Maine Question 4 (June 2010)
Approveda Yes 159,084 50.61%

Election results via: Maine Secretary of State, Elections Division, Referendum Election Tabulations, June 8, 2010

Text of measure

The language appeared on the ballot as:[4]

ME2010June Question 4 SB.PNG [6]


The following description of the intent and content of this ballot measure was provided in the Maine Citizen's Guide to the Referendum Election:

This Act would authorize the State to issue bonds in an amount not to exceed $23,750,000 for the activities described below.

Proceeds of the sale of bonds in the amount of $1,250,000 would be placed in a new Historic Preservation Revolving Fund to be administered by the Maine Historic Preservation Commission. The fund would be used to help qualified nonprofit historic preservation organizations purchase significant historic properties and then re-sell those properties at fair market value to new owners (private, nonprofit or public), subject to an easement or covenant requiring the new owner to preserve, and rehabilitate or restore the properties. Net proceeds from the resale would be repaid to the Fund.

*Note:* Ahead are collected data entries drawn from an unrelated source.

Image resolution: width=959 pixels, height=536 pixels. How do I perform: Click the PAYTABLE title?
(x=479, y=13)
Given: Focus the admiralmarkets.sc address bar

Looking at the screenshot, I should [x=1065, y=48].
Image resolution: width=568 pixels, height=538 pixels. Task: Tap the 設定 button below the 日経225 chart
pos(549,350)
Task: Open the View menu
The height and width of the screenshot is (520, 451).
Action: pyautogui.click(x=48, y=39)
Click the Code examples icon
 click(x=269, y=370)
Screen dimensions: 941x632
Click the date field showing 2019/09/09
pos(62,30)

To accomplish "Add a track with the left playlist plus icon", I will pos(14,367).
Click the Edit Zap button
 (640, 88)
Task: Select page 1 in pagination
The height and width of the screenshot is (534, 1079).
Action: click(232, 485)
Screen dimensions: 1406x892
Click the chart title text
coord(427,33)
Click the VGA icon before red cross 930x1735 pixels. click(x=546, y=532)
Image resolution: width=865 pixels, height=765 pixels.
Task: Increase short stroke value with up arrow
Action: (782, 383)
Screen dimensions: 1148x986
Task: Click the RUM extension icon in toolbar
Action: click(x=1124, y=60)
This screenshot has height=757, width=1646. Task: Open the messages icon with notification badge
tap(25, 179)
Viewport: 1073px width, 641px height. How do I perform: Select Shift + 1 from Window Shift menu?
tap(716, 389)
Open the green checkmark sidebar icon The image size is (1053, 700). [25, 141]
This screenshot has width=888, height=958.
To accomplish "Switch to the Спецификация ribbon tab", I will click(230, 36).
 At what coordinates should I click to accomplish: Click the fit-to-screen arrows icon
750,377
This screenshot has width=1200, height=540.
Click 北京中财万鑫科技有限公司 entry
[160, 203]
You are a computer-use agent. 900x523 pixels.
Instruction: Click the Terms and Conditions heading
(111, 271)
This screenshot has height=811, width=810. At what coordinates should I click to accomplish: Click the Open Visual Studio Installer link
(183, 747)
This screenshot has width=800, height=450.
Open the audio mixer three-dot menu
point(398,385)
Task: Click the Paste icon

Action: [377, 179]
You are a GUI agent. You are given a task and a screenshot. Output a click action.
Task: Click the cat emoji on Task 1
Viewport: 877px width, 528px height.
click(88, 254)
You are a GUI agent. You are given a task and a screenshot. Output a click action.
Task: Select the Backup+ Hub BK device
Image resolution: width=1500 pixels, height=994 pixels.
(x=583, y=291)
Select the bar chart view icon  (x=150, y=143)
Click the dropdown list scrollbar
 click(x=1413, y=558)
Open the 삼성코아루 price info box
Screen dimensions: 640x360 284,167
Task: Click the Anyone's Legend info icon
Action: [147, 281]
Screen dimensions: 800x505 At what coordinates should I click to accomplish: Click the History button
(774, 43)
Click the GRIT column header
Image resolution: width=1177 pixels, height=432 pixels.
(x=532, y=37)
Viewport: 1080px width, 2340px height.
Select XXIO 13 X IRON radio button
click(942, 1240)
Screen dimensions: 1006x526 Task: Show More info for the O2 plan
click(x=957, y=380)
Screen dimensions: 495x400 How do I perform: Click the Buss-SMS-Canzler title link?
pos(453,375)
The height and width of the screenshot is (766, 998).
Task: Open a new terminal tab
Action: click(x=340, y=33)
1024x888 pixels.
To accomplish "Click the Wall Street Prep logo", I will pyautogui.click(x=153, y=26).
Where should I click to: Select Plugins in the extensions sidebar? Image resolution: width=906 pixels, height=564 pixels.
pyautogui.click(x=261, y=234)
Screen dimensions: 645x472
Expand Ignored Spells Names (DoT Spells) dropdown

Proceeds of the sale of bonds in the amount of $3,500,000 would be placed in the Communities for Maine’s Future Fund, to be administered by the Department of Economic and Community Development and used to provide matching grants to cities and towns for projects to revitalize, rehabilitate and enhance downtowns, village centers and main streets in the state. Statutory criteria and procedures for administering this fund and the Historic Preservation Revolving Fund would take effect if the bond issue is approved.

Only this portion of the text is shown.